The problem: Summarize the excerpt on the emotional side of dentistry in two sentences.
***** Excerpted text
Raabiha Maan explains how the principle of habit stacking can help you handle the emotional ups and downs of working in dentistry.
At 9am, a woman slammed the surgery door behind her, cheeks flushed. ‘Why can’t I have this on the NHS?’ she demanded. Ten minutes later, I was helping her breathe through her fear of needles and she was apologising for her anger.
By 11.30am, the next patient was grinning from ear to ear at their new smile, but it was a long and stressful case.
The very next patient quietly told me she’d lost her father, and we sat in that heavy silence together.
Before lunch, a teenager came in beaming about her new relationship. Only months before, she’d told me she was being bullied, and it made me fear for my own daughters and how cruel the world can be.
All of this… before 1pm. And that’s not unusual.
Where the magic lives
Dentistry is full of technical skills we’re trained for. But this part? No one teaches you how to carry it. The constant shifting from anger to joy to grief can feel like whiplash. Some dentists hate it, and I get why. It’s exhausting to keep showing up for other people’s feelings while keeping your own in check.
But I’ve come to learn that this is where the magic lives.
If someone’s anxious, I give them time to tell me why. If they’re proud, I celebrate with them. If they’re grieving, I pause and connect before the dentistry begins. These moments aren’t distractions from the work. They are the work.
But here’s the problem. The emotional part of dentistry can leave you feeling drained. It is all too easy to give, give, give until you have nothing left. And in a profession where the pace is relentless, ‘self-care’ can sound like something that happens to other people with lighter schedules.
What is habit stacking?
That’s where habit stacking comes in. It is the idea from James Clear’s Atomic Habits that you attach a new habit to something you are already doing. Instead of trying to add more to your day, you weave small actions into the moments that already exist.
**********
***** Given material
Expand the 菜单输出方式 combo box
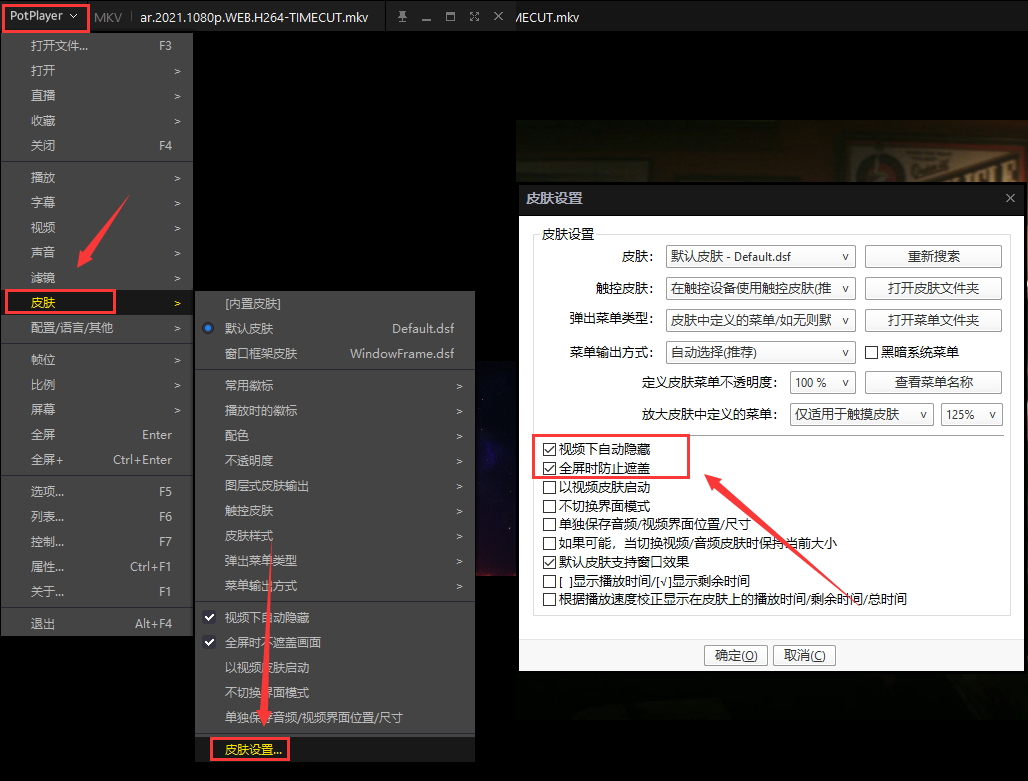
**********
Task result: Raabiha Maan describes a morning in which patients moved from anger and fear of needles to delight, grief and a teenager's happiness after earlier bullying, and says these emotional shifts are common, untaught and are the work itself. Because this constant giving can leave dentists drained and self-care can seem out of reach, the piece introduces habit stacking, the idea from James Clear's Atomic Habits of attaching a new habit to something you already do.